The Immigration and Naturalization Service shall respond to an inquiry by a Federal, State, or local government agency, seeking to verify or ascertain the citizenship or immigration status of any individual within the jurisdiction of the agency for any purpose authorized by law, by providing the requested verification or status information.
Internal Revenue Service Rules on Independent Contractors (excerpts from web page advice, emphasis supplied in original)
Who is an Independent Contractor?
A general rule is that you, the payer, have the right to control or direct only the result of the work done by an independent contractor, and not the means and methods of accomplishing the result.
Who is a Common-Law Employee (Employee)?
Under common-law rules, anyone who performs services for you is your employee if you can control what will be done and how it will be done.
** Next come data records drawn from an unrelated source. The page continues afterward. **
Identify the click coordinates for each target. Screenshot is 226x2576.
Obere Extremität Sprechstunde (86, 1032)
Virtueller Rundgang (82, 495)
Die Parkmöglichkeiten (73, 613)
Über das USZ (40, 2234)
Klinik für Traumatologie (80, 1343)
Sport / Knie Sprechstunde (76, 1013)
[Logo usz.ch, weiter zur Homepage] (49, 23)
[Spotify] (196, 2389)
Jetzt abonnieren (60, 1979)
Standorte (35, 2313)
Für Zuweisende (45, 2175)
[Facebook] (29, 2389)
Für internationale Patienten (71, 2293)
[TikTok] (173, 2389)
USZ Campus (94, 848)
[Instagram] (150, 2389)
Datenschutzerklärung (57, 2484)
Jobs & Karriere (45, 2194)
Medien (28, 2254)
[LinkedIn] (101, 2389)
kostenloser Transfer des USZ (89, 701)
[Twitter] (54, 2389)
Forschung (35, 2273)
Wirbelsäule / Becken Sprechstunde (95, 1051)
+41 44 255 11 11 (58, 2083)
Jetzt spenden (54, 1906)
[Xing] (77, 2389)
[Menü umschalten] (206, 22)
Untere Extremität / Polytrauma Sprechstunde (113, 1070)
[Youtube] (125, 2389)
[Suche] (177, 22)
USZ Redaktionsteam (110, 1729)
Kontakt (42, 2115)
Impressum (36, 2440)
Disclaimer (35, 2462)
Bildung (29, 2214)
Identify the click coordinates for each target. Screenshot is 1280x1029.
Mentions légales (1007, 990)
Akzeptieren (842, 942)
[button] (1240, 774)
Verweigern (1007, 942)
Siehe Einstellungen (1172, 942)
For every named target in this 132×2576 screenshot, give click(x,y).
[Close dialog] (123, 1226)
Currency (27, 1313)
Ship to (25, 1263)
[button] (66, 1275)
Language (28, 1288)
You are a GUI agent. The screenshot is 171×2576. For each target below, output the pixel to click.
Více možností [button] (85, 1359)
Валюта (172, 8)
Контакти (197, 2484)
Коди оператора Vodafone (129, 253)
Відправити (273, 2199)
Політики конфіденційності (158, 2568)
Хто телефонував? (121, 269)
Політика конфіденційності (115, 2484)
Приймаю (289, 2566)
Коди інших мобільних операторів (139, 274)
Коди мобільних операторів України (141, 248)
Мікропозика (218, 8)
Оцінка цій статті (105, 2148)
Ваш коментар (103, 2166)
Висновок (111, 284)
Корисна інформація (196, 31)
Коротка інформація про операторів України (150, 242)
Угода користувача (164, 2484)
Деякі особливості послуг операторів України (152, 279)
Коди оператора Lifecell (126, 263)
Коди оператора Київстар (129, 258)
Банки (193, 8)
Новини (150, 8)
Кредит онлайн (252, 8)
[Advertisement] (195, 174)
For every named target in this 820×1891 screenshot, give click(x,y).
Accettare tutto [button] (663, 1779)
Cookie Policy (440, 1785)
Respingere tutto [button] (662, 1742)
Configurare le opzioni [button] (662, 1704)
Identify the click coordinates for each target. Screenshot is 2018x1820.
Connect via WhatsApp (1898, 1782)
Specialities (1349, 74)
This is so even when you give the employee freedom of action. What matters is that you have the right to control the details of how the services are performed.
American Civil Liberties Union position statements on immigration policy, the 1986 Immigration Reform and Control Act, and the enforcement of non-immigration related federal laws affecting illegal aliens:
The ACLU has been one of the nation’s leading advocates for the rights of immigrants, refugees and non-citizens, challenging unconstitutional laws and practices, countering the myths upon which many of these laws are based. Learn more about our Immigrants’ Rights Project and take action to protect the rights guaranteed by the Bill of Rights.
The Immigration Reform and Control Act of 1986 required employers to verify the identity of potential employees and their eligibility to work in the United States. The Act also established sanctions for failing to comply with the verification requirements. As a result, there has been widespread discrimination based on citizenship status against foreign-looking American workers, especially Asians and Hispanics.
Congress enacted [the Immigration Reform and Control Act, “IRCA”] principally to curtail illegal immigration into the United States and to protect domestic workers from the perceived adverse effects of that immigration. IRCA’s approach is to make undocumented workers less attractive to U.S. employers by reducing the economic incentives to hire them. As this Court noted in Sure-Tan, “[i]f an employer realizes that there will be no advantage under the [National Labor Relations Act] in preferring illegal aliens to legal resident workers, any incentive to hire such illegal aliens is correspondingly lessened.” 467 U.S. at 893. IRCA thus focuses on changing employers’ behavior. The Board’s award of backpay in this case furthers IRCA’s aims, and Petitioner’s argument to the contrary represents a fundamental misunderstanding of the statute.